For many years, cancer-associated mutations in RHO GTPases were not identified and observations suggesting roles for RHO GTPases in cancer were sparse. Instead, RHO GTPases were considered primarily to regulate cell morphology and cell migration, processes that rely on the dynamic behavior of the cytoskeleton. This notion is in contrast to the RAS proteins, which are famous oncogenes and found to be mutated at high incidence in human cancers. Recent advancements in the tools for large-scale genome analysis have resulted in a paradigm shift and RHO GTPases are today found altered in many cancer types. This review article deals with the recent views on the roles of RHO GTPases in cancer, with a focus on the so-called fast-cycling RHO GTPases. The RHO GTPases comprise a subfamily within the RAS superfamily of small GTP-hydrolyzing enzymes and have primarily been ascribed roles in regulation of cytoskeletal dynamics in eukaryotic cells. An oncogenic role for the RHO GTPases has been disregarded, as no activating point mutations were found for genes encoding RHO GTPases. Instead, dysregulated expression of RHO GTPases and their regulators have been identified in cancer, often in the context of increased tumor cell migration and invasion.

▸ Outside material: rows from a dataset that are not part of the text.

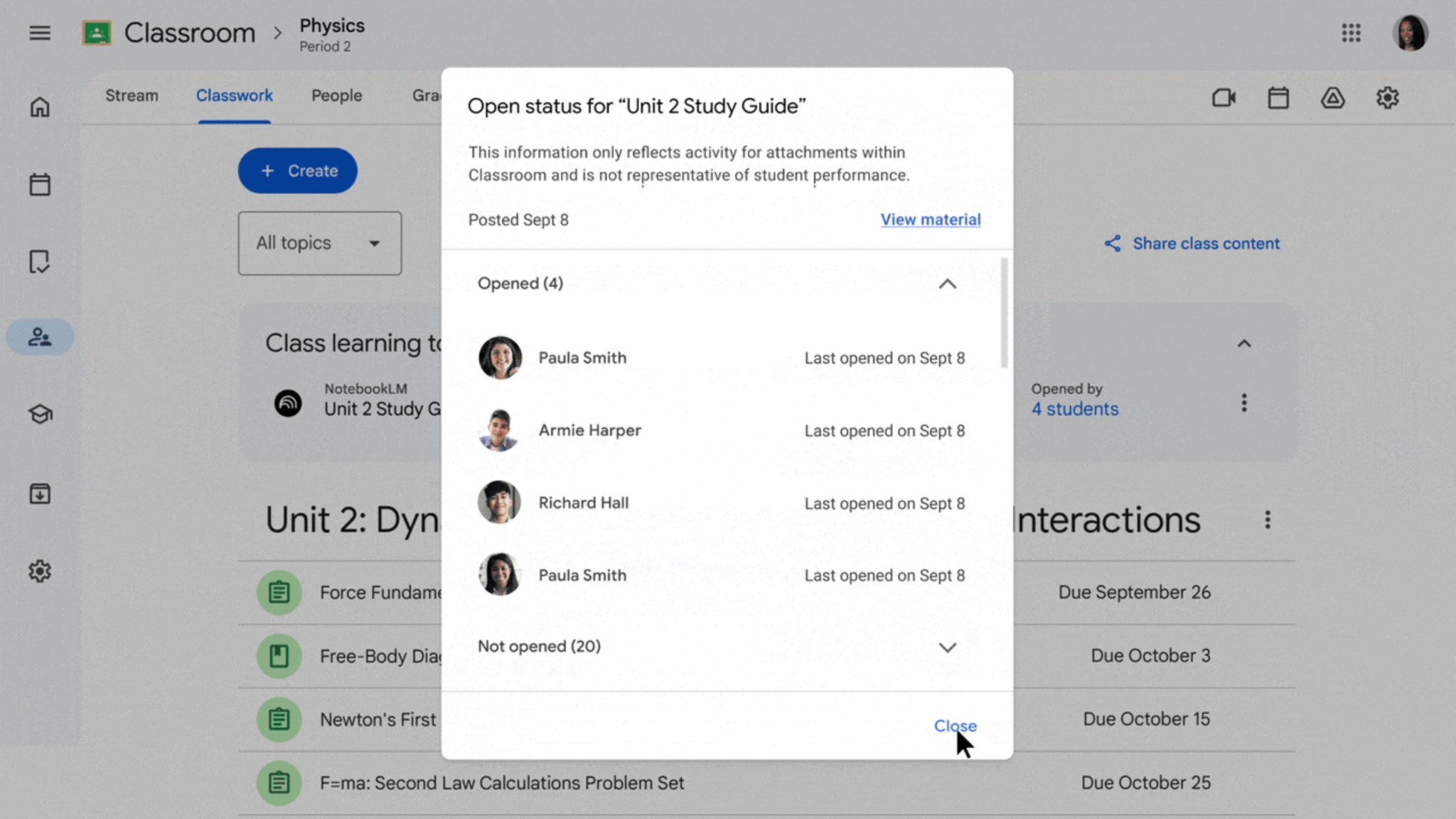The width and height of the screenshot is (1456, 819).
Task: Click the Home icon in sidebar
Action: [x=40, y=107]
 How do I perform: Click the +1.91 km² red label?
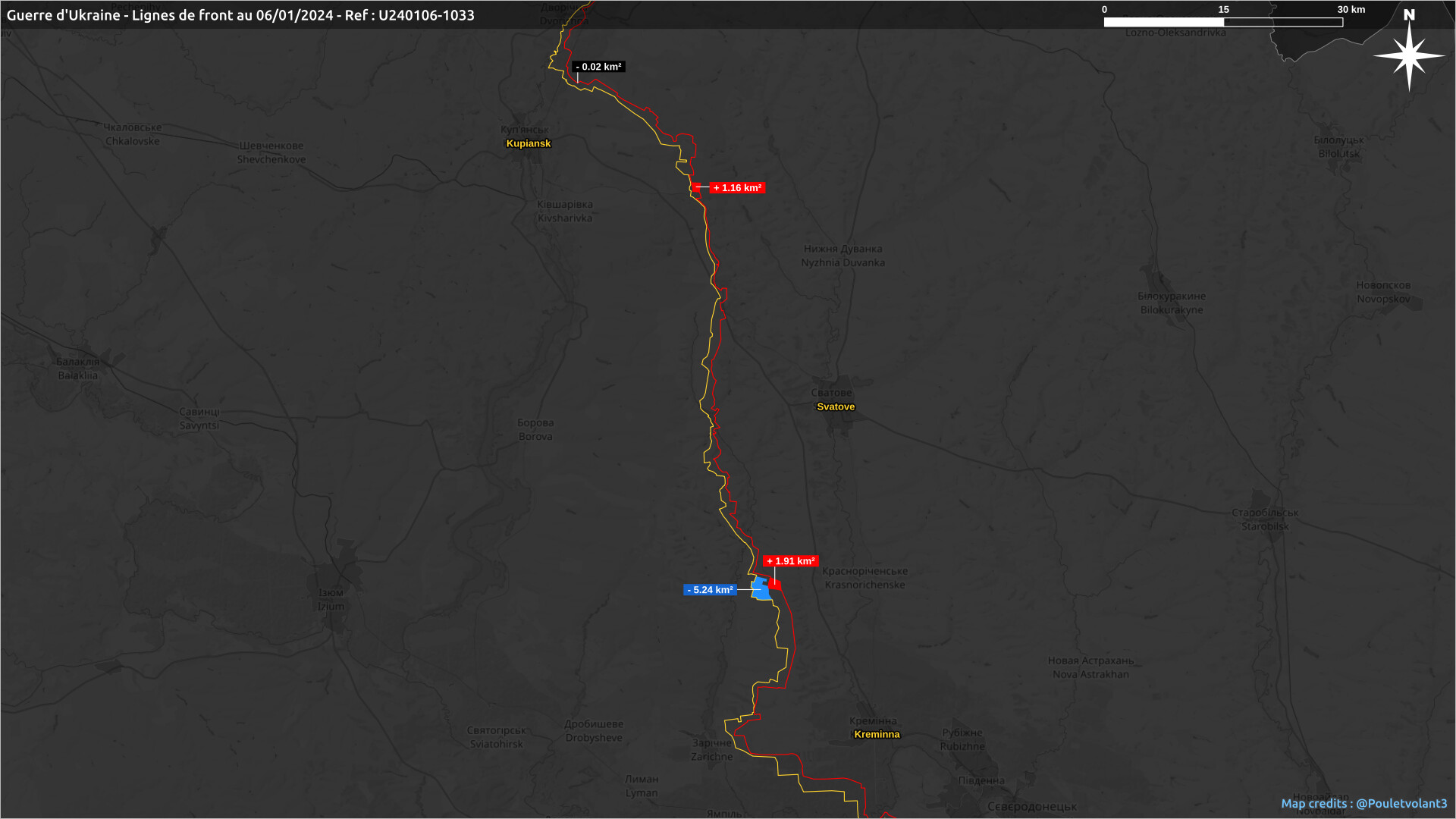(x=790, y=561)
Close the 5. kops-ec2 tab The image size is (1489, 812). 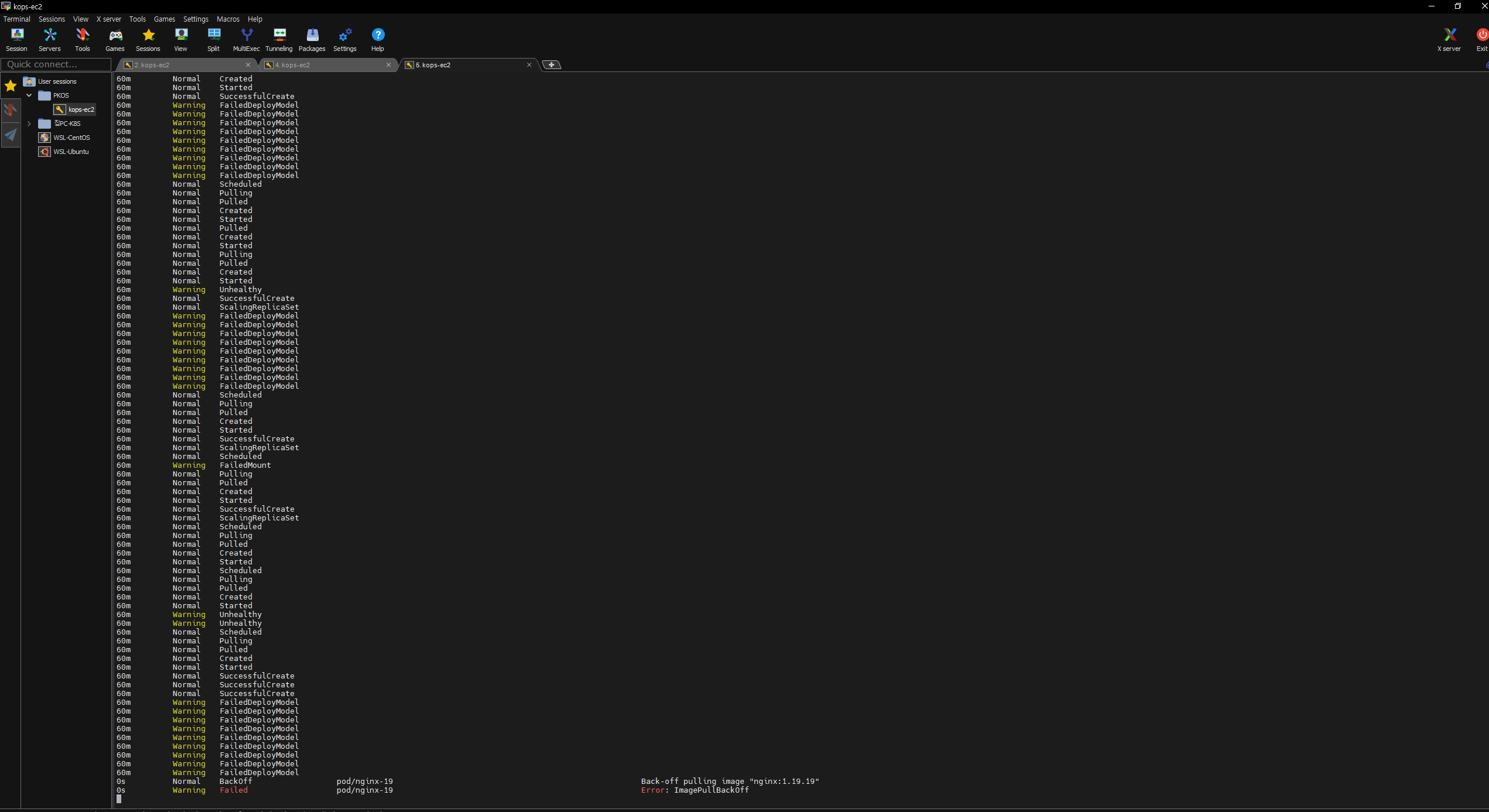pos(529,65)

In the new landscape of cancer genomics, activating point mutations in members of the RHO GTPases have been identified, in particular in RAC1, RHOA, and CDC42, which has suggested that RHO GTPases can indeed serve as oncogenes in certain cancer types. This review describes the current knowledge of these cancer-associated mutant RHO GTPases, with a focus on how their altered kinetics can contribute to cancer progression.